In conversations with some people, I
found out that prior to really looking at their food, they’d been eating a lot
of packaged, and pre-prepared foods, so cutting those out had made an enormous
difference to how they were feeling – which made sense, since they were no
longer eating all the preservatives and other additives, let alone the amount
of salt and sugar. Convenience aside, I can’t honestly see how all that stuff
could ever make you feel good!
My bottom line, after all my
experiences with different diets, has been that there is no one way that works
the same for everyone. For me, what works is to eat fresh, local, seasonal
produce.
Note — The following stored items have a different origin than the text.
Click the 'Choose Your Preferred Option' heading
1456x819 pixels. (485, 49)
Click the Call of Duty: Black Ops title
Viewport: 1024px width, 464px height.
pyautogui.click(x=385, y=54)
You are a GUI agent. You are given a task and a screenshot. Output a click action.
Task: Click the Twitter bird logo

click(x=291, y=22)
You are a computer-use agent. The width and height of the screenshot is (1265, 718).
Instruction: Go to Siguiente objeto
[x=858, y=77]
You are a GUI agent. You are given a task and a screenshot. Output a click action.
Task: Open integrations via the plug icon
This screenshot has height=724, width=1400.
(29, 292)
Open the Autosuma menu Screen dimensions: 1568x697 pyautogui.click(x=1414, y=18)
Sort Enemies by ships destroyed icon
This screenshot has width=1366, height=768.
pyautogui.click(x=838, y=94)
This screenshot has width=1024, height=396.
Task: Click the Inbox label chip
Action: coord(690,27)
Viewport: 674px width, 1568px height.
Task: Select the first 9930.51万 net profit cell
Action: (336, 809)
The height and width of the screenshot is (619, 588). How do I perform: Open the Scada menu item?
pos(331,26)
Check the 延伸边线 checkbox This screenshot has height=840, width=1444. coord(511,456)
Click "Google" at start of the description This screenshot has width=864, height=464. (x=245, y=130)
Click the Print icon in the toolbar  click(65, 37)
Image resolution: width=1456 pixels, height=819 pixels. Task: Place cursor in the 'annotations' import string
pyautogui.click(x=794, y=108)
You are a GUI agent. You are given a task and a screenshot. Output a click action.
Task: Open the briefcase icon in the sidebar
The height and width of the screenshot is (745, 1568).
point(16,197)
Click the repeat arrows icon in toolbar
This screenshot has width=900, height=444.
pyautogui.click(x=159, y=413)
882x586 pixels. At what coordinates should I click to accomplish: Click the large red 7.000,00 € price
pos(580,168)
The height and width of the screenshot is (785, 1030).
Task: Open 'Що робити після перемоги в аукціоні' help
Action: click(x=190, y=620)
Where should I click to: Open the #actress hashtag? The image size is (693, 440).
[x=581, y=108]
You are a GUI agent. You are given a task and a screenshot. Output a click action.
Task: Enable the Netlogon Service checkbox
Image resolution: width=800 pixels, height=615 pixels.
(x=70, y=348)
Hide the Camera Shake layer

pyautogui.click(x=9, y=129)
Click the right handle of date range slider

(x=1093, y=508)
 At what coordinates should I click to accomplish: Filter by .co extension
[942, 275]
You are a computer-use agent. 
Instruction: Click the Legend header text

Leave the packets on the supermarket shelves. Eat small meals – so
many of us eat WAY more than is necessary. Drink lots of water. DON’T eliminate
whole food groups unless you have a sound medical reason to do so – ie,
eliminating gluten if you’re a diagnosed Celiac. And, most importantly of all,
listen to your body. Pay attention to the times you feel bad after eating, and
see if there’s something that regularly upsets you and drop that from your
diet. That makes much more sense to me than listening to a bunch of people
pushing extreme diets who are, more than anything else, out to make money.